Die Krise lässt die "Ichlinge" wieder solidarisch werden

Die Krise lässt die "Ichlinge" wieder solidarisch werden
Es geht wieder um andere und nicht nur um sich selbst bei den jungen Menschen. Die WIrtschaftskrise hat einer aktuellen Studie zufolge den Menschen unter 35 nicht den Optimismus verdorben, auch wenn die Hoffnung auf den gleichen Wohlstand, wie ihn die Eltern hatten, gesunken ist.

Die Gesellschaft der "Ichlinge" macht in Zeiten der Krise wieder einer neuen Solidarität Platz. "Die Generation um 30 macht die Erfahrung des Aufeinander-Angewiesen-Seins", sagte der Zukunftsforscher Prof. Horst Opaschowski bei der Vorstellung einer aktuellen Studie. Selbst eine Renaissance der Großfamilie zeichne sich ab, als verlässliches soziales Netz der Sorge und Fürsorge. Die junge Generation wolle der Studie zufolge unbedingt anderen Menschen helfen - und mithelfen, eine bessere Gesellschaft zu schaffen. Dabei setze sie auf Wohlbefinden statt auf Wohlstand, erklärt der 68-Jährige: "Wohlhabend ist der, der mit sich zufrieden ist und gut und glücklich leben kann."

Bei "Nullwachstum" und "Nullrunden" trete die Generation ein schweres Erbe an. Wie also soll das Leben nach der Krise aussehen? Welchen Ausgleich gibt es für das sinkende Wohlstandsniveau? Die BAT Stiftung für Zukunftsfragen hat in einer repräsentativen Studie 2000 Menschen befragt, wie sie ihre Zukunft einschätzen. Und - scheinbar - Gegensätzliches herausgefunden: Die große Mehrheit geht davon aus, dass es für sie viel schwieriger wird, "ebenso abgesichert und im Wohlstand zu leben wie die heutige Elterngeneration". Dennoch blicken die meisten mit viel Optimismus in die Zukunft: Trotz aller Krisen wollen die 14- bis 34-Jährigen nicht am Leben "vorbeileben".

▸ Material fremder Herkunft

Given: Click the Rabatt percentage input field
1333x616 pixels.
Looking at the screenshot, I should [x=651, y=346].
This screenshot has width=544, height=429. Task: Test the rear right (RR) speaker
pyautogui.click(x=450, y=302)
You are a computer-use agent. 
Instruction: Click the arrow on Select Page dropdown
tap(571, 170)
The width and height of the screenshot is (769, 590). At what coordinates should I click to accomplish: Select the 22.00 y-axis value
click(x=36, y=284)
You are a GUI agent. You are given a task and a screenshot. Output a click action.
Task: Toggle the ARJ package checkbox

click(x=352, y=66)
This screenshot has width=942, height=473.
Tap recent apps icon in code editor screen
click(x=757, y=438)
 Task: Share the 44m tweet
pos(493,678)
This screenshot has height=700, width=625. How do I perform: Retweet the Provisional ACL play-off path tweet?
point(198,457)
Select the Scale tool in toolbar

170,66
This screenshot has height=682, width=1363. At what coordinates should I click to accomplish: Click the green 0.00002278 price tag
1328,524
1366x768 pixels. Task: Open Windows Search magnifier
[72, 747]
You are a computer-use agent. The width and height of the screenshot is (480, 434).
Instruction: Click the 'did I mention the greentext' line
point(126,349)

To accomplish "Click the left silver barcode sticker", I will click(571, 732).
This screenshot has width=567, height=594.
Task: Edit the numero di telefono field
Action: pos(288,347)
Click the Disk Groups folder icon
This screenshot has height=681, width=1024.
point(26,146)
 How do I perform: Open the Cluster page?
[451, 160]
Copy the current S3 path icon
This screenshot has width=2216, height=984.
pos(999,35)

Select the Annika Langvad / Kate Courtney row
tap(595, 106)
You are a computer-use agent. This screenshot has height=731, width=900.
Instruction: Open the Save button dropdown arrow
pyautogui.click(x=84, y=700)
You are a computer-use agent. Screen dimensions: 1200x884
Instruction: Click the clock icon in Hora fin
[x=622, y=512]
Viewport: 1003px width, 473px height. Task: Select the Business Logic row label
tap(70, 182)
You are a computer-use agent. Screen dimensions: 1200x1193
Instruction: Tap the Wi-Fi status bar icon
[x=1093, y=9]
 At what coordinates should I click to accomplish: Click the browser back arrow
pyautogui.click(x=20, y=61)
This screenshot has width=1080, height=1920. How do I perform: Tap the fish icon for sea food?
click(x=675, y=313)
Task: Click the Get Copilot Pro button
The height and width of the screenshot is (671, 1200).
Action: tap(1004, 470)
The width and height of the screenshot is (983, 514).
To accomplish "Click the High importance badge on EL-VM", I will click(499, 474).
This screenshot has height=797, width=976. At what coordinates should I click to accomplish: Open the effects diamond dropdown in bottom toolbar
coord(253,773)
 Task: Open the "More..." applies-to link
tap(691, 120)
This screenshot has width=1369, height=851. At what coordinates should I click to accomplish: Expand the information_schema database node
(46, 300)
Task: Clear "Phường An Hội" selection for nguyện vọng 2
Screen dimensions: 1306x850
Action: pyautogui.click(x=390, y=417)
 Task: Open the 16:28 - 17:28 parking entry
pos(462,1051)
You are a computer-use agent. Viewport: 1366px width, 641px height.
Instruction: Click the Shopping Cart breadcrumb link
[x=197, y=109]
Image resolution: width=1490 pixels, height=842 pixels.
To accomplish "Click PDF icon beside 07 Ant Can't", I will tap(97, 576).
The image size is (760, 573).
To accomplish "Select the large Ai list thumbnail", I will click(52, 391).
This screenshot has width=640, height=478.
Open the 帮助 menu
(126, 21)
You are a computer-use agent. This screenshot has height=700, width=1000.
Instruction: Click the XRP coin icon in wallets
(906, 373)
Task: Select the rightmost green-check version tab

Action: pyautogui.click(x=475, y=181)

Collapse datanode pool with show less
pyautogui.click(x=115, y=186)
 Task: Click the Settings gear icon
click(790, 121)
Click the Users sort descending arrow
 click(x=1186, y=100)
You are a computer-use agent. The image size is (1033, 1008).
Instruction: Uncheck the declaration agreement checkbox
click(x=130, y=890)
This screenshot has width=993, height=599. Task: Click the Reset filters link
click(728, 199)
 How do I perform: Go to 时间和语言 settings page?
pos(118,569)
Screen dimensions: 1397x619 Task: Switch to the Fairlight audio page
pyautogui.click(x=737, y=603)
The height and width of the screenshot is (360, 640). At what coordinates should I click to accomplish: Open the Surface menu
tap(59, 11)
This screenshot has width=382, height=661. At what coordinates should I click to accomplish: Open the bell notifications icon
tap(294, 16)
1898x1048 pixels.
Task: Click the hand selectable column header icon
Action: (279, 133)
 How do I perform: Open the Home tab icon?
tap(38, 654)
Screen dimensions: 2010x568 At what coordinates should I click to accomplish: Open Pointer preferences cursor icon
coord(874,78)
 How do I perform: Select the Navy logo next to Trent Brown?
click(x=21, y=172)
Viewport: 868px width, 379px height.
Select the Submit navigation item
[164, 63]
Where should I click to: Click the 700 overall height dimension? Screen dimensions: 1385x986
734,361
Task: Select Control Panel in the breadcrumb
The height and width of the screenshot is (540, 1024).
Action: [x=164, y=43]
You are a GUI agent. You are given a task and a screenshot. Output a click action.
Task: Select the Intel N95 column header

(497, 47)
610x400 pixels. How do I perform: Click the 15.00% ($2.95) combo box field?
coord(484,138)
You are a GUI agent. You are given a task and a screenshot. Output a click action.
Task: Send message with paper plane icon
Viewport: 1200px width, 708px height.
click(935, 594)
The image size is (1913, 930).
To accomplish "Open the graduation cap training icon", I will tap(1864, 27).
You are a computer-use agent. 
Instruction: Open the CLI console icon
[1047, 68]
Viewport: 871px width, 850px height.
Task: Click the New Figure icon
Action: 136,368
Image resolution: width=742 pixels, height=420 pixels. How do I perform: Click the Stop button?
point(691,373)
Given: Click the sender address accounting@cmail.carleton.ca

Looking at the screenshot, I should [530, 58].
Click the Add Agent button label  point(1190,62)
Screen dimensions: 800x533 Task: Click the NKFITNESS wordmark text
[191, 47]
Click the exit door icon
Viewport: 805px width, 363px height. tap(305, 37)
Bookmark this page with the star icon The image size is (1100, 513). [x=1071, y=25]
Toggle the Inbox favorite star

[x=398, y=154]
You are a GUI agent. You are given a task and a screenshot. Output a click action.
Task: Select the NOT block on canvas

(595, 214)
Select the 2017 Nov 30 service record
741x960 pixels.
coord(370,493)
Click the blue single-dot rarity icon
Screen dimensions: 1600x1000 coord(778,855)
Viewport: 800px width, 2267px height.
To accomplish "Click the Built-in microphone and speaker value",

Den Jungen geht es um Lebensqualität

Die nächste Generation setze auf andere Werte - eine "Neubesinnung auf das Beständige" nennt das Opaschowski. Statt um Lebensstandard gehe es eher um Lebensqualität: "Nur das garantiert Wohlstand im Sinne von Wohlbefinden und ist nicht mehr von Konjunkturzyklen und Börsenkursen abhängig." Die Generation um die 30 lebe eine "neue Gelassenheit", betont der wissenschaftliche Leiter der Stiftung. "Sie träumt weder von materiellem Überfluss noch ängstigt sie sich vor existenzieller Not." Ganz oben stehe der Wunsch, gesund, glücklich und sorgenfrei leben zu können. Das Streben nach einem sicheren Einkommen sei für die meisten wichtiger, als viel Geld zu haben. Das Fazit der Zukunftsforscher: "Gut leben statt viel haben!"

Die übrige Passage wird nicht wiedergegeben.